Apesar de afiançar que a amizade não turva a objectividade do filme, o realizador contou, no entanto, que fez uma selecção criteriosa das histórias que trouxe a público: «Protegi-o muito na montagem.» Questionado sobre a fragilidade e a simplicidade aparentes de Urbano, Possidónio Cachapa foi taxativo: «O Urbano não é simples. Quanto mais uma pessoa tem para dar, mais simples se torna aos olhos das outras pessoas. O Urbano sabe o que é essencial.»

«A mim consola-me ter feito este documentário, quanto mais não seja para relembrar escritores como o Urbano e Manuel Teixeira Gomes.» Possidónio Cachapa acredita que «estamos numa altura muito morna», e que, num tempo em que as livrarias estão à pinha de mais e mais livros gritando, é fundamental relembrar os verdadeiros escritores, os «que nos fazem crescer como pessoas». «Sou uma pessoa maior porque leio», diz, citando o próprio Urbano.

Manuel Teixeira Gomes, escritor, político e Presidente da República de 1923 a 1925, era amigo do pai de Urbano, que sobre ele começou a escrever ainda na década de 50, desenvolvendo a partir da sua obra, em 1984, uma tese de doutoramento. Considerava-o «um dos maiores ironistas da literatura portuguesa», como diz durante o filme, cujos direitos foram já adquiridos pela RTP, embora o realizador espere conseguir levá-lo ainda mais vezes à tela.
....................
▶ _Tarefas obrigatórias_
(a) Segundo o texto extraído, em que período Manuel Teixeira Gomes foi Presidente da República?
(b) Transcreva literalmente o trecho do texto extraído, começando em "Manuel Teixeira Gomes, escritor, político" e indo até "vezes à tela.".
....................
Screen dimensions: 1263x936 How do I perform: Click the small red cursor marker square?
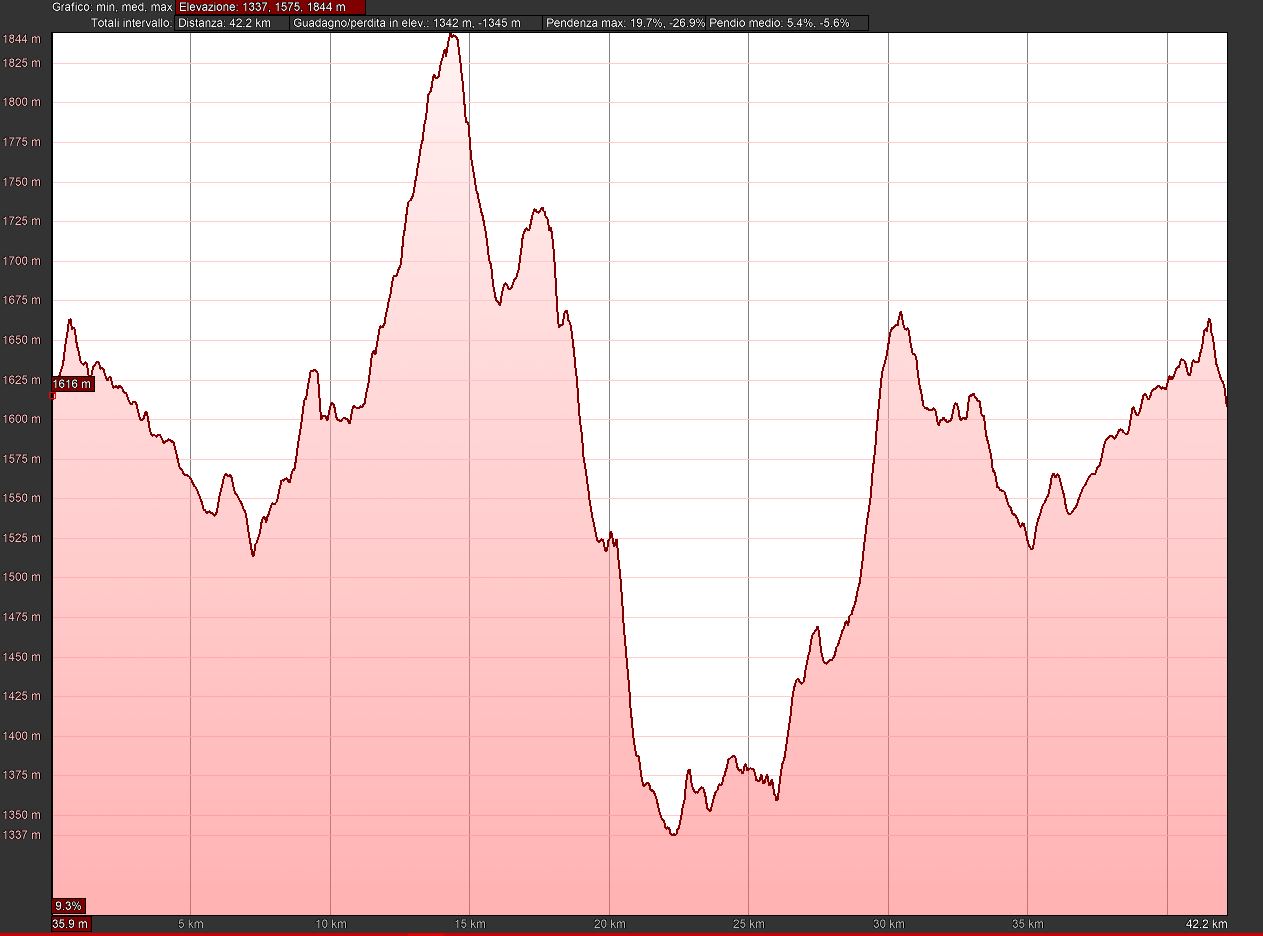52,395
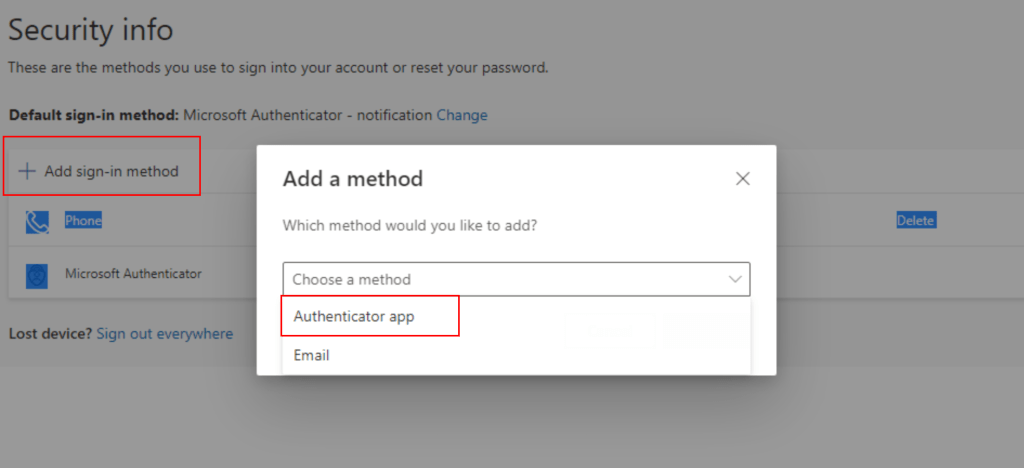This screenshot has height=468, width=1024.
Task: Click the Add a method dialog title
Action: pos(353,179)
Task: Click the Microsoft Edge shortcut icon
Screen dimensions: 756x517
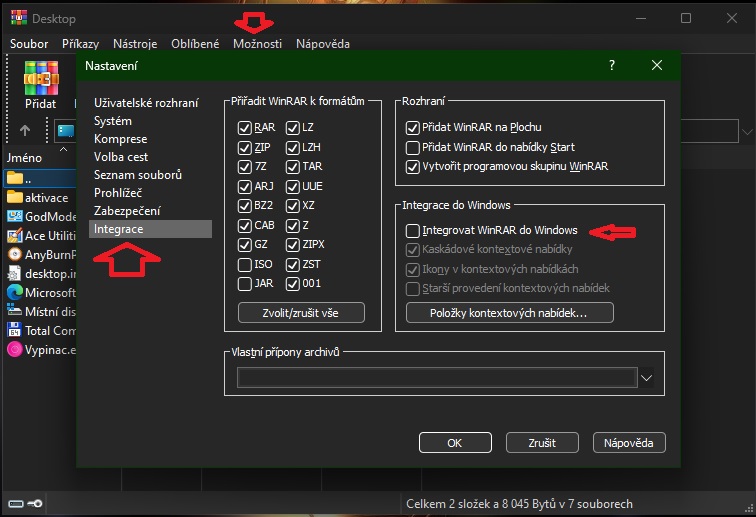Action: click(x=15, y=292)
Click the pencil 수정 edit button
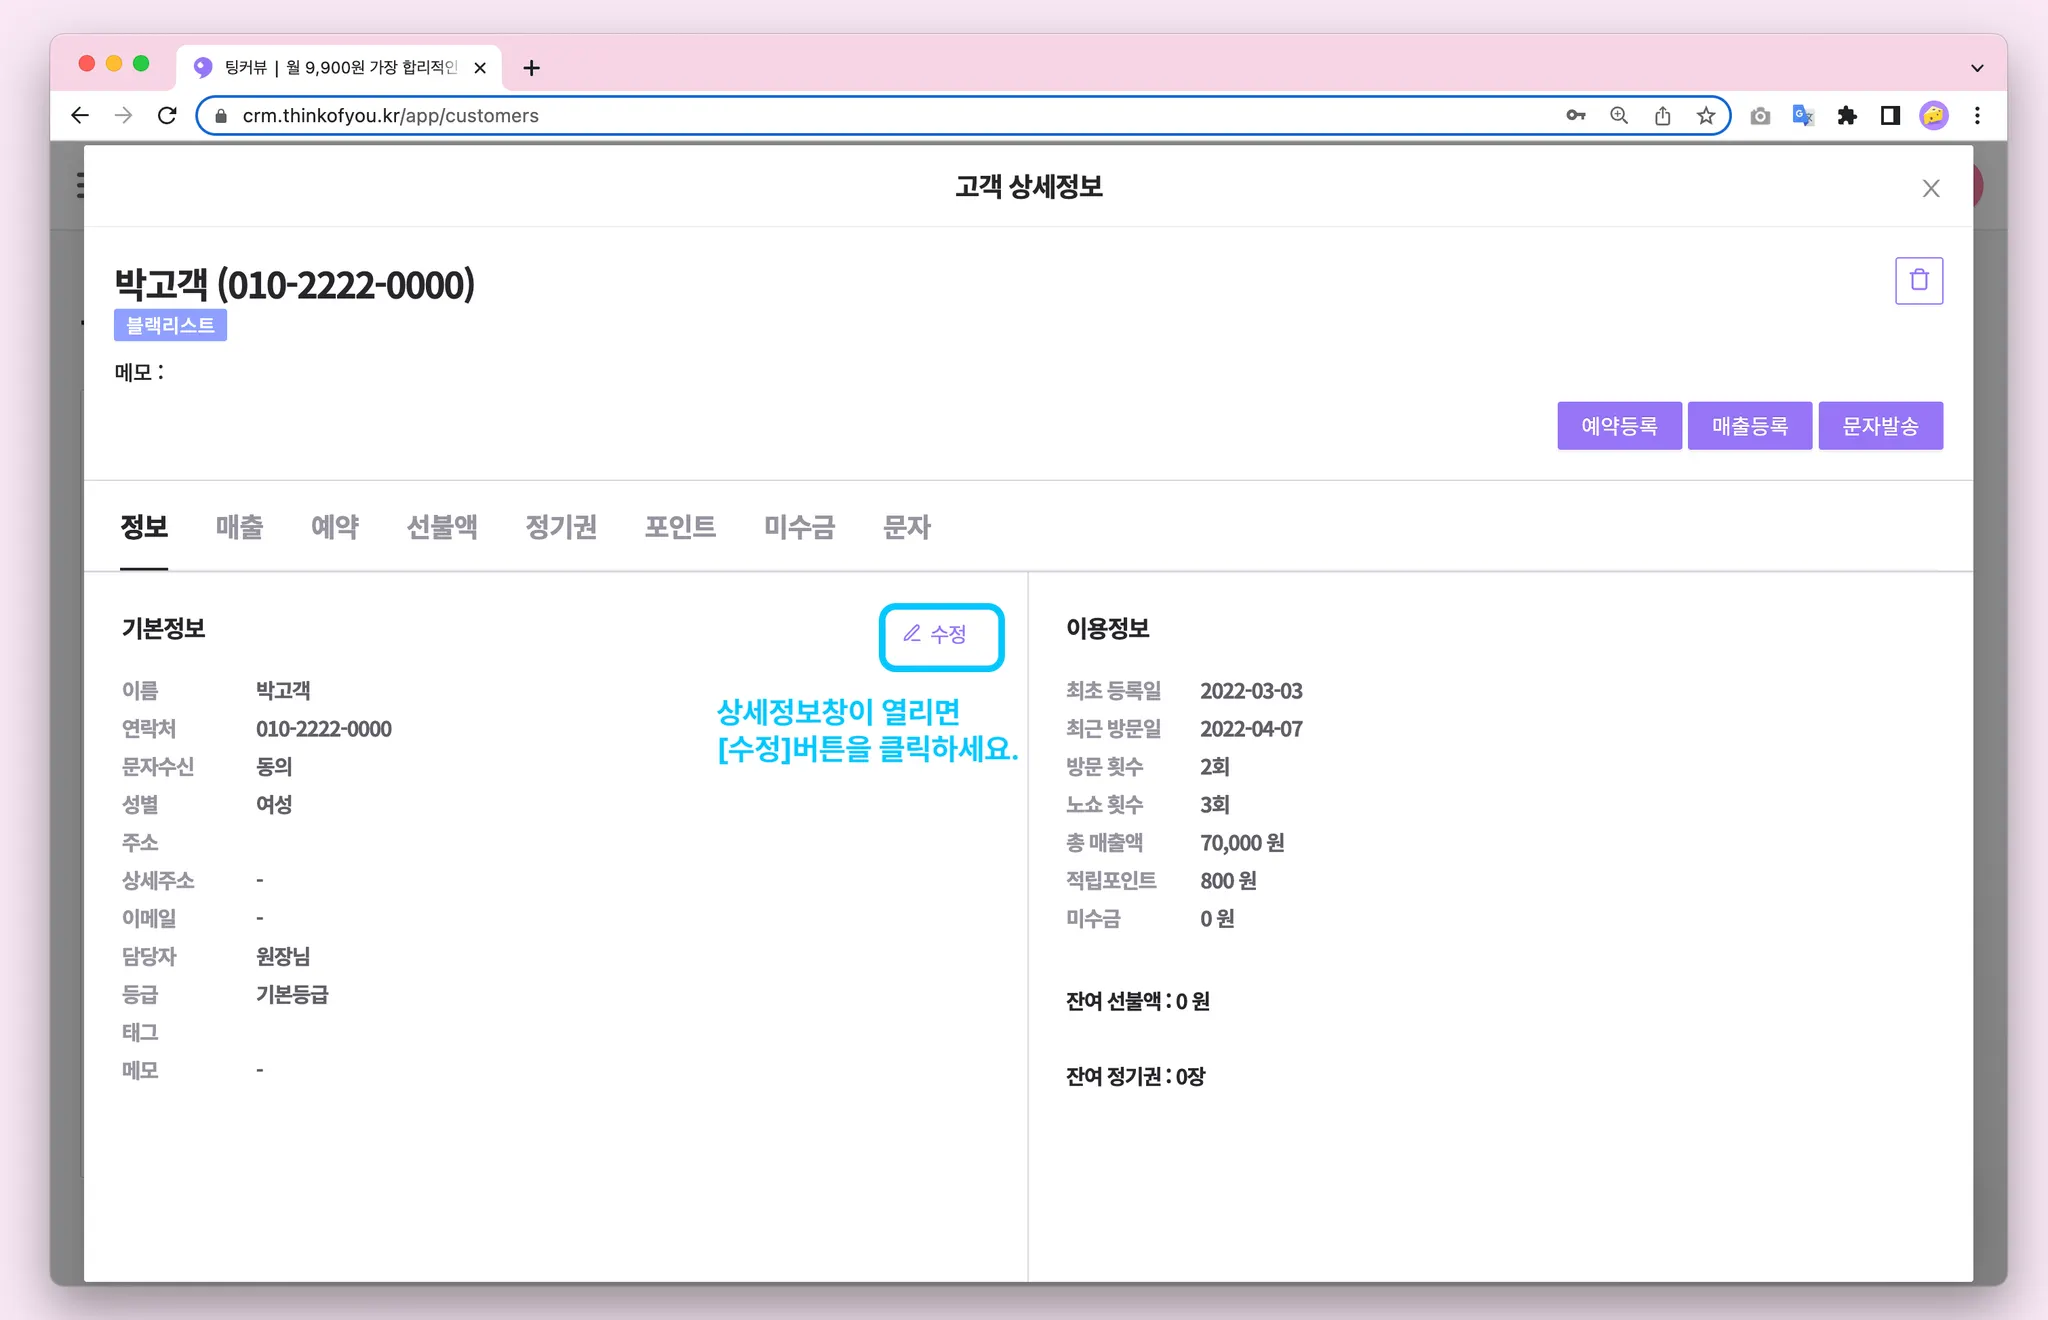The image size is (2048, 1320). [x=940, y=636]
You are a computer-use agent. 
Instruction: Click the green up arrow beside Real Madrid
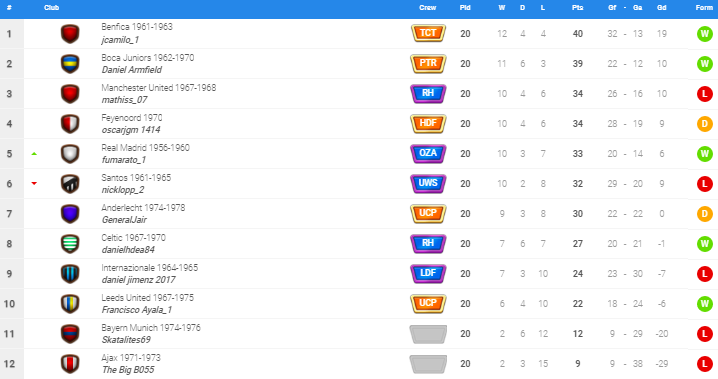tap(34, 154)
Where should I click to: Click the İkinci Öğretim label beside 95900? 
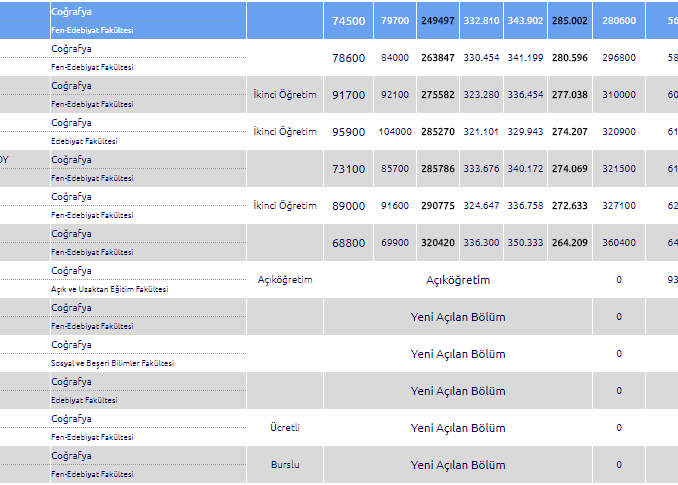(285, 131)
....................
▶ _Respostas resolvidas_
(a) De 1923 a 1925.

(b)
Manuel Teixeira Gomes, escritor, político e Presidente da República de 1923 a 1925, era amigo do pai de Urbano, que sobre ele começou a escrever ainda na década de 50, desenvolvendo a partir da sua obra, em 1984, uma tese de doutoramento. Considerava-o «um dos maiores ironistas da literatura portuguesa», como diz durante o filme, cujos direitos foram já adquiridos pela RTP, embora o realizador espere conseguir levá-lo ainda mais vezes à tela.